→ **WORK REQUIRED**: Within the data that follows, how many lines carry the string "computer"? Give the number alone.

→ **GIVEN DATA**:
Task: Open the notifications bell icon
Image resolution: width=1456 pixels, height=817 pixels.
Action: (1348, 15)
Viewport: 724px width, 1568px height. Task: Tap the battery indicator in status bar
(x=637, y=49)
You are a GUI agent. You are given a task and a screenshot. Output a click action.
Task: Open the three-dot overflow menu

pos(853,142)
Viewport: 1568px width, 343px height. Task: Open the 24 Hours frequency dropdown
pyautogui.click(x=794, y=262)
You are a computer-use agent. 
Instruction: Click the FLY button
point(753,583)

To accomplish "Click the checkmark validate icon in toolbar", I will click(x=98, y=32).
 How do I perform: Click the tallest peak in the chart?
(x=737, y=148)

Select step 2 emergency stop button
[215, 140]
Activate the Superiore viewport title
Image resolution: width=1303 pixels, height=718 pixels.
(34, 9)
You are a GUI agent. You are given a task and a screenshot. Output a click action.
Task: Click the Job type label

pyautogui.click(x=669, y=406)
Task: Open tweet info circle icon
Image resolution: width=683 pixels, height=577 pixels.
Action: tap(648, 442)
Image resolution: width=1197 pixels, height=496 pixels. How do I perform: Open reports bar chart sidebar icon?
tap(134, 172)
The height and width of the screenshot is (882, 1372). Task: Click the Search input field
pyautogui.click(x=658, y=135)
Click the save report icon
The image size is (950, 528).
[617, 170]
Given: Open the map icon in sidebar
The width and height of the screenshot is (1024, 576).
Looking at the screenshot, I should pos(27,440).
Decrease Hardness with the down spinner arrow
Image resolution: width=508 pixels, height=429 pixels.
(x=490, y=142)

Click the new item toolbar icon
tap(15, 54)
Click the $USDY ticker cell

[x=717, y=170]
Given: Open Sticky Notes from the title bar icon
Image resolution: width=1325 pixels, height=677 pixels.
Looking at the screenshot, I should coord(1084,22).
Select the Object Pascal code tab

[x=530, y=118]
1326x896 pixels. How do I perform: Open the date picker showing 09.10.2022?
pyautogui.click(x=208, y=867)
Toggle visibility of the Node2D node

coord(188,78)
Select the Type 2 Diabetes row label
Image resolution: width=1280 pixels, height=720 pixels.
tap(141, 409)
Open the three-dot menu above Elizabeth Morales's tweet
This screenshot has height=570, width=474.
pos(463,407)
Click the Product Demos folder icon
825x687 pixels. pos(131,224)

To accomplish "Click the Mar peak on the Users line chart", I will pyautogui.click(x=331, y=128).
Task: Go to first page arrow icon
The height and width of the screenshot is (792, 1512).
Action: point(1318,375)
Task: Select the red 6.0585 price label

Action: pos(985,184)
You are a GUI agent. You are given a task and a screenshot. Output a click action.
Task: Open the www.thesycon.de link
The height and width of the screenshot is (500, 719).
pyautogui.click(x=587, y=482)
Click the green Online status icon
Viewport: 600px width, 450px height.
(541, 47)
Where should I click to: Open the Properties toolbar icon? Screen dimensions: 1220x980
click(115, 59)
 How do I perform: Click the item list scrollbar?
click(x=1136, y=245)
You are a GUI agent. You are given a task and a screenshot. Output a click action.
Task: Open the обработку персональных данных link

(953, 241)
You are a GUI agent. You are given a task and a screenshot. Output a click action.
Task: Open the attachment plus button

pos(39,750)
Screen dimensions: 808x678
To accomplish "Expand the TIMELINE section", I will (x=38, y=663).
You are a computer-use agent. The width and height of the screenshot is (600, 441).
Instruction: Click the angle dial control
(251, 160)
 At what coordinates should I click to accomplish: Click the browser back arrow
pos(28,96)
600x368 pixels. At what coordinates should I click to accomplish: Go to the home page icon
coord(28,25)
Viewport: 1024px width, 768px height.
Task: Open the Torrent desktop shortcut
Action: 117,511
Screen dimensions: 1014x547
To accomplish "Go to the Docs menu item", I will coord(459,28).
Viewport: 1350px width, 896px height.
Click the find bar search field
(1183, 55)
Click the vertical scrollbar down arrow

→ **RESPONSE**: 2